Being a farm equipment dealer is no easy job figuring out what inventory - parts or wholegoods to have on hand - training a staff in the face of fast-changing technology and just keeping up with farm years that have been anything but normal in the past decade. But projected record net farm income has the industry holding its breath for a strong fourth quarter to finish 2011.
Machinery Analyst Henry Kirn, UBS Investment Research, notes that his visits to dealers recently turned up some interesting information. "Dealers generally reported flattish [year-to-date] demand vs. 2010, which many characterized as a record," he notes. Given the way crops look these days, dealers told Kirn customers were waiting to determine yields before ordering.
Dealers have to be ready, however, if the crops come in and prices stay strong because chances are good you're going to want to keep replacing equipment. Thanks to accelerated depreciation (talk to your accountant for more information), there's an incentive to keep replacing equipment.
If you're ready to travel into the dealership what will you find? Chances are used equipment prices will be higher. There's some worry over a rising inventory of used combines, which could soften prices there (potential deal?), but on the whole Kirn reports dealers told him they can manage that issue.
Industry figures from the Association of Equipment Manufacturers show North American row crop tractor sales are up 14% in August. Combine sales, however, slipped 5% year-over-year. The combine number is interesting and we'll watch to see if that number changes. Often when customers learn that new equipment is coming they'll put off replacing a machine until the newest model arrives. Deere, Case IH and Agco launched new machines this fall for season 2012.

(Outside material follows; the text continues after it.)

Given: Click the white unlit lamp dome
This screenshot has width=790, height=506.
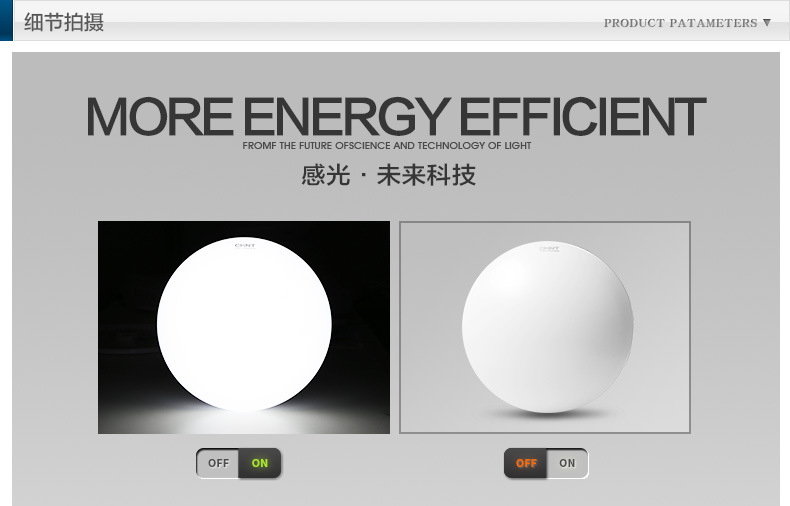Looking at the screenshot, I should [x=548, y=327].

As for those used equipment prices? AEM reports used inventories are down 5% over year-ago levels including for utility and row crop tractors. However, the number of new small tractors, four-wheel drive tractors and combines rose. Keeping an eye on those inventories is one way to determine if the industry is removing a backlog of machines from the pipeline. Fewer machines means companies can hold onto higher prices and returns (or deal tougher with you).
We're in heady times. As the chart below shows a rise in farm income mean you'll buy more new equipment. Even as frost grips Minnesota three weeks early (the heart of some great looking corn), growers will eye that new machinery; and if prices hold and yields are solid it'll be buying time.
As for dealers, they're as concerned about your crops as you are, given that a loss on your farm could be a disaster for his business. For now, strong farm profitability (overall) has the industry looking up.
After going through the Farm Progress Show and based on reports from Husker Harvest Days, it appears you're truly in a looking mood.